* Page text:
Elizabeth McLellan is bringing hospitals’ ‘golden trash’ to countries in need

Photo / Jim Neuger Elizabeth McLellan, president and founder of Partners for World Health, at the organization’s warehouse on Walch Drive in Portland. Partners aims to ship 24 containers of medical supplies and equipment to developing countries this year.

Elizabeth McLellan is the president and founder of Partners for World Health, a Portland-based nonprofit that collects and distributes medical supplies and equipment to developing countries. It also organizes medical missions.

At the group’s headquarters in a leased warehouse building it hopes to buy, McLellan spoke with Mainebiz about its mission and goals.

Mainebiz: What inspired Partners for World Health?

Elizabeth McLellan: When I lived in Saudi Arabia many years ago, I visited a hospital in northern Pakistan where this physician came out in a dirty bloody gown in a room with about 50 patients about two feet apart. He would take the dressings down with his hands, and then re-tape it with the same gauze because he didn’t have enough supplies. I’m standing there watching this whole scenario saying to myself, “This is incredible. We have so much in the United States and we’re throwing so much of it away, and they don’t even have enough gauze or tape to put a clean dressing on.” It was around that moment where I thought, some day when I go home, I’m going to do something about this. In 2007 when I was in nursing administration at Maine Med, I started collecting all the stuff that was left behind in discharged rooms. In September 2009 when I had over 11,000 medical supplies stored at home, we moved to our first warehouse.

MB: How would you describe your mission?

EM: Our mission is threefold. No. 1, we save the environment — we collect all this stuff [donated equipment and supplies] and bring it into our warehouses, where we weigh it and keep track of all the weight. The second part of our mission is lowering health care costs. If a facility donates 50,000 or 100,000 pounds, that’s 100,000 pounds they don’t have to pay to get rid of, so they can save on disposal fees. And we do the right thing because we organize it, we pay for the containers and we give it to people that are less fortunate.

MB: What is the greatest need for?

EM: When we get a list, they’re asking for everything — bandages, operating room tables, EKG machines, dialysis machines. Those are the huge needs.

MB: You now have a staff of close to 10, about 800 volunteers and two warehouses in Portland. Did you ever envision becoming this big?

EM: I never had a plan, I just knew that I couldn’t stand the fact that we were throwing all these supplies away, and people are lacking medical supplies all over the world. It’s not fair and begs the question: Is health care a right, or is health care a privilege?

MB: As you get bigger, do you run it like a business or a nonprofit?

EM: We are a nonprofit, but you have to run a nonprofit like a business. We have a big annual appeal and write for small grant funding, but a lot of our income is generated through innovative business strategies.

MB: Can you give an example?

EM: We charge processing fees for our containers — because I have to pay the electric bill, and the rents, and on and on. We want to buy this building, so we are trying to figure out a capital campaign to buy it because I don’t want to move again. Our facilities budget alone is about $180,000 a year, and our budget this coming year will be about $650,000, which includes employees and real estate and other expenses.

MB: Are you confident of being able to raise $2.5 million to buy this building?

EM: “No” is not part of my vocabulary!

MB: Can you ever envision expanding beyond this region?

EM: It actually should be everywhere in our country. We’re the only one in New England that does this, so people are finding out about us and saying, “We want a recycling program, can you come and help us set it up?” We go down and we figure out how to work with them, and talk to them about the pickups. We have our own truck and a van, so we do the pickups for free. We want to take their trash away because it’s golden trash for us.

* Information supplied:
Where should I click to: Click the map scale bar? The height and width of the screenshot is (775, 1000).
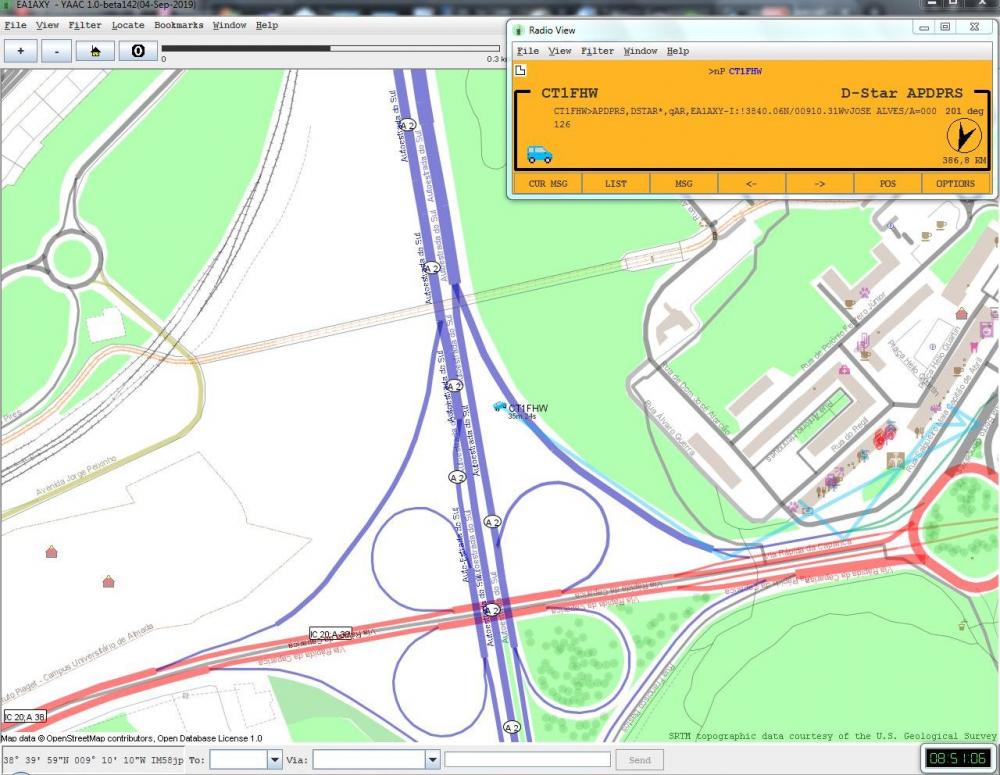(x=330, y=48)
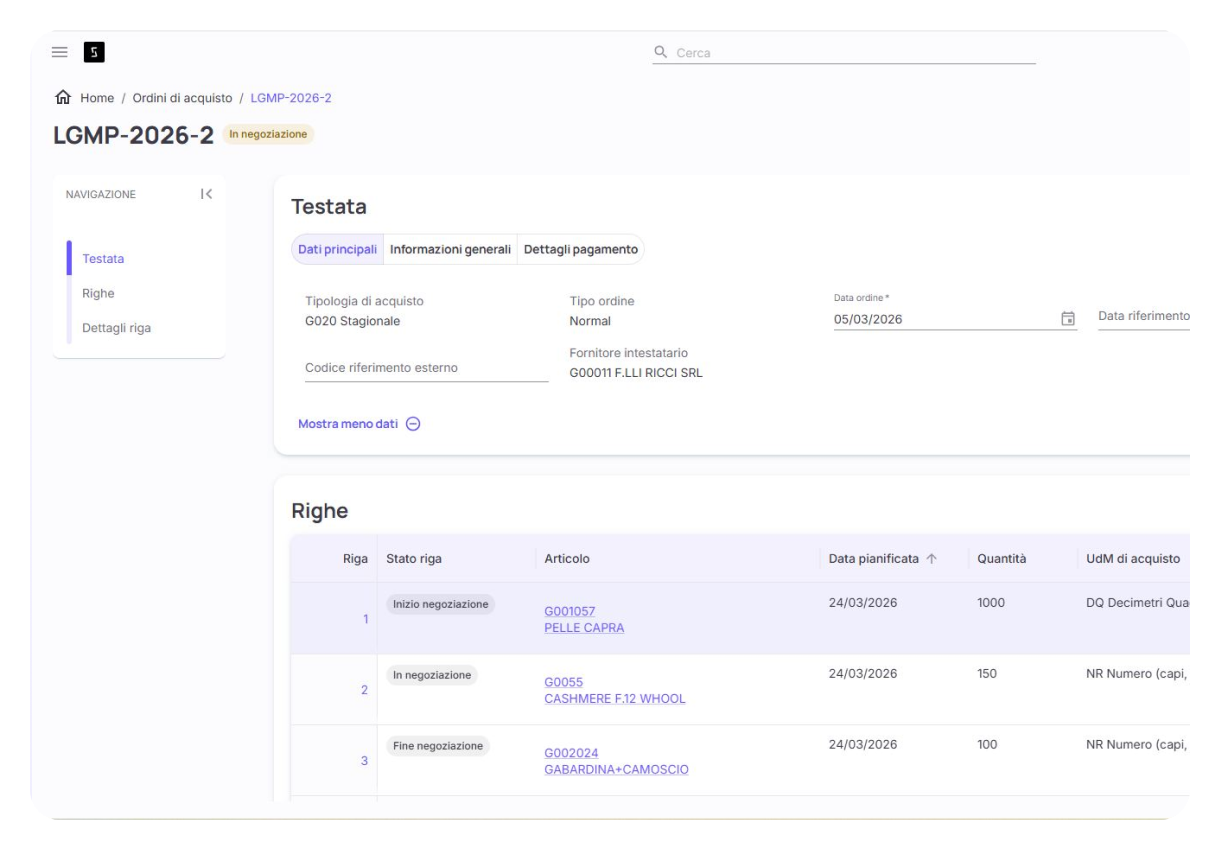The height and width of the screenshot is (850, 1220).
Task: Select the Dati principali tab
Action: 338,249
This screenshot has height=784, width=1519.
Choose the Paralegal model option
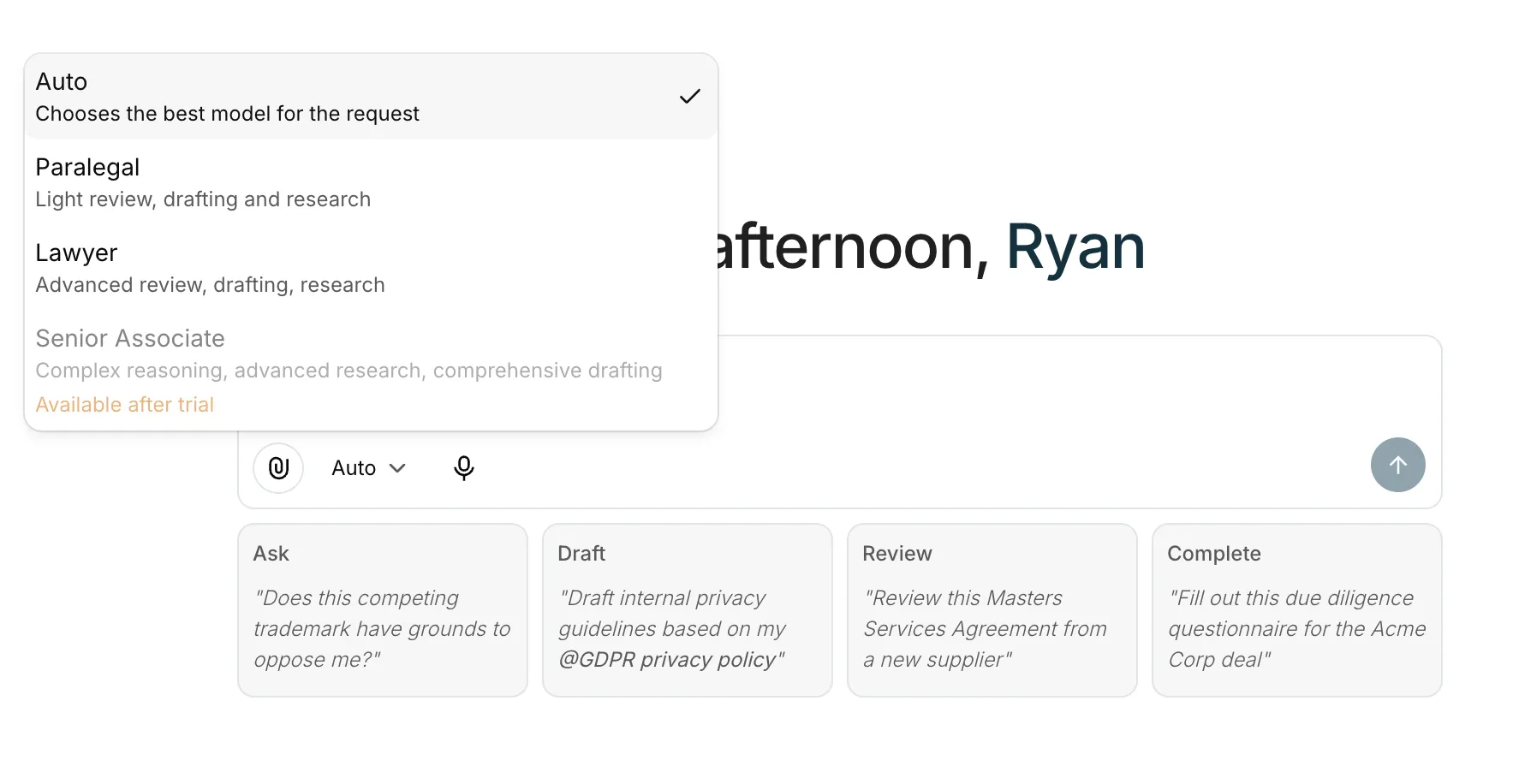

* Tasks and exercises:
a) In the interview with Elizabeth McLellan, about how much is the organization's facilities budget each year?
b) Copy out the interview with Elizabeth McLellan word for word, from "EM: We are a" to "of my vocabulary!".

* Solved problems:
a) About $180,000 a year.

b)
EM: We are a nonprofit, but you have to run a nonprofit like a business. We have a big annual appeal and write for small grant funding, but a lot of our income is generated through innovative business strategies.

MB: Can you give an example?

EM: We charge processing fees for our containers — because I have to pay the electric bill, and the rents, and on and on. We want to buy this building, so we are trying to figure out a capital campaign to buy it because I don’t want to move again. Our facilities budget alone is about $180,000 a year, and our budget this coming year will be about $650,000, which includes employees and real estate and other expenses.

MB: Are you confident of being able to raise $2.5 million to buy this building?

EM: “No” is not part of my vocabulary!